In ATL New Zealand, the Maori have a choice of digging a lot to plant a kumara which will grow to the size of a thumb... or digging a bit more and planting a red yam which will grow to the size of a forearm. If I were a Maori farmer, I know which way I'd bet. Kumara tastes nice, but it isn't that great...
It's also rather more than
just red yams displacing kumara. It isn't really covered in an article which focuses on red yams, but wattles are quite important too. So is murnong. Kumara just wasn't competitive in those circumstances, and so it was gradually displaced.

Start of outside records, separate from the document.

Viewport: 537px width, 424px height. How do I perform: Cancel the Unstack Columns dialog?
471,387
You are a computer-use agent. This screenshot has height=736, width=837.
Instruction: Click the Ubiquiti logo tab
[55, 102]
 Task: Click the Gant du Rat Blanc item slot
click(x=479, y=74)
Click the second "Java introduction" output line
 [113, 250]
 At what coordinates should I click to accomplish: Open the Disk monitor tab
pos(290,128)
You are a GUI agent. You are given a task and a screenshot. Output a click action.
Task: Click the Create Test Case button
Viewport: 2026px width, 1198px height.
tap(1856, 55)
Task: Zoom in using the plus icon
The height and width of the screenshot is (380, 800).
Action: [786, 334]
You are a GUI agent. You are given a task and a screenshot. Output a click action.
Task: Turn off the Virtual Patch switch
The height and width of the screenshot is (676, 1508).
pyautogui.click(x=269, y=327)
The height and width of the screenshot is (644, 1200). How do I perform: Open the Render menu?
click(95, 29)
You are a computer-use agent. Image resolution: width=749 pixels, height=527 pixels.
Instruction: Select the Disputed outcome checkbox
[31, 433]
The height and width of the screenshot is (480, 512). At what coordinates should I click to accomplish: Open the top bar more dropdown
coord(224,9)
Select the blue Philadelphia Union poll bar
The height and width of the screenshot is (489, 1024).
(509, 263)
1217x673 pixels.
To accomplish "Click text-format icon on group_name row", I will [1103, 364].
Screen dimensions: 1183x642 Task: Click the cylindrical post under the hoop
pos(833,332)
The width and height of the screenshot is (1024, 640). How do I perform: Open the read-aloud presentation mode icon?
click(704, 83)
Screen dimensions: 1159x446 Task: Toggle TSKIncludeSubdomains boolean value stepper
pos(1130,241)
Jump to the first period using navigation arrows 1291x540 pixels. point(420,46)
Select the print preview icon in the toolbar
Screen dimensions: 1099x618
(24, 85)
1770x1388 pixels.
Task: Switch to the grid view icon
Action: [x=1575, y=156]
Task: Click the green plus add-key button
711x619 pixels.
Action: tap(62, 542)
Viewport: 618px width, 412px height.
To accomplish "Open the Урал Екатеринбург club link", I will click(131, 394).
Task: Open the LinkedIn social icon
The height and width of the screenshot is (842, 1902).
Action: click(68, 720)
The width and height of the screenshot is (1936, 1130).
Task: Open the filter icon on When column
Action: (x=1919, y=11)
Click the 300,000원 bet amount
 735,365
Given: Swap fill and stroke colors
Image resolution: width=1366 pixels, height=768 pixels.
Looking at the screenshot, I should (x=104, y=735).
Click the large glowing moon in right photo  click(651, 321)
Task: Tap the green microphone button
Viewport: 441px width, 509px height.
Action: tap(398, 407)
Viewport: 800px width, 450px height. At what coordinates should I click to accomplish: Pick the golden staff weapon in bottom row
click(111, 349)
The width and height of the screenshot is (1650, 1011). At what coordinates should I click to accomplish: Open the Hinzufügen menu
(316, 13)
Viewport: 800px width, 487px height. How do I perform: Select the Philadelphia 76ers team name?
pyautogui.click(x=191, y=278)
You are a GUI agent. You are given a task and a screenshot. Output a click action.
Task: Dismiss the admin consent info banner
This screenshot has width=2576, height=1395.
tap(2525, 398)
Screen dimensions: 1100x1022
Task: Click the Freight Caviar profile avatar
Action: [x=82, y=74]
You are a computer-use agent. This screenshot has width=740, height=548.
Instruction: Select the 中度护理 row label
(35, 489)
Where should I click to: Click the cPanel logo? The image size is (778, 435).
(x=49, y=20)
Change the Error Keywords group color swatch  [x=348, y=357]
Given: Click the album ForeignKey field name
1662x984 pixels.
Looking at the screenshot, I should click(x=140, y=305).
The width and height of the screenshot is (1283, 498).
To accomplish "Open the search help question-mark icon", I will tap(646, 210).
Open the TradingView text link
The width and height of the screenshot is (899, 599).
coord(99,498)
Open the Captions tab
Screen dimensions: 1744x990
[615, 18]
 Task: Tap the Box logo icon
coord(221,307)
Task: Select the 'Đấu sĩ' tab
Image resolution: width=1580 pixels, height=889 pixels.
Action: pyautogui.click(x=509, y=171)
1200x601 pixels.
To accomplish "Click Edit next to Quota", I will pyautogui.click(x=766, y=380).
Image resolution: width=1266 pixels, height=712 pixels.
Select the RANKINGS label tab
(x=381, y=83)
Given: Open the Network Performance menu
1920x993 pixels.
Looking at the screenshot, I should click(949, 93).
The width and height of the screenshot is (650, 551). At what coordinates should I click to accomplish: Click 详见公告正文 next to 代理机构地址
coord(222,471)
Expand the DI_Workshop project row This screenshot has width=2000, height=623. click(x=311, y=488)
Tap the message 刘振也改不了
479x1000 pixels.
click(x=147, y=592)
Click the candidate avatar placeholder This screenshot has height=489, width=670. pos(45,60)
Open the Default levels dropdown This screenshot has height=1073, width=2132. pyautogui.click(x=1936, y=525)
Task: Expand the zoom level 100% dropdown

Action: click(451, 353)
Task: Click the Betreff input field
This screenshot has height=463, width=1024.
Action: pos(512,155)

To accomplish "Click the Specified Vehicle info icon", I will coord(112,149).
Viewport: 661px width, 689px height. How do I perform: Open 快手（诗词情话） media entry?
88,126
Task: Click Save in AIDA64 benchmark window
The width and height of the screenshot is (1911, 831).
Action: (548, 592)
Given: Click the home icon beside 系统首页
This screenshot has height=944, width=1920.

There's also the general point that Maori kumara agriculture was not even really established in the time in which Aururian crops spread. For the first few generations of Maori settlement in OTL, they were mostly a coastal people. They relied as much on seafood and fishing as agriculture, supplemented by moa hunting until the moa were mostly gone. It was only slowly, as seafaring was abandoned and , that the Maori started clearing the forests, moving inland, and setting up large-scale farming.
ITTL, the red yam and wattles make a better dietary supplement than the kumara, and so are largely taken up. When the moa are gone, emus are imported from Aururia to cover the shortfall, and copper tools allow faster clearing of the forest (and easier digging, too). The Maori who spread inland ITTL are already mostly accomplished red yam and wattle farmers, with kumara already relegated to a minor crop.
Over the next couple of centuries, kumara goes the way of little barley and other native domesticates in North America when Mesoamerican crops arrived. Or, for that matter, the way the kumara was going in New Zealand in OTL after the potato was introduced, until New Zealand got some better cold-climate suited cultivars from the Americas.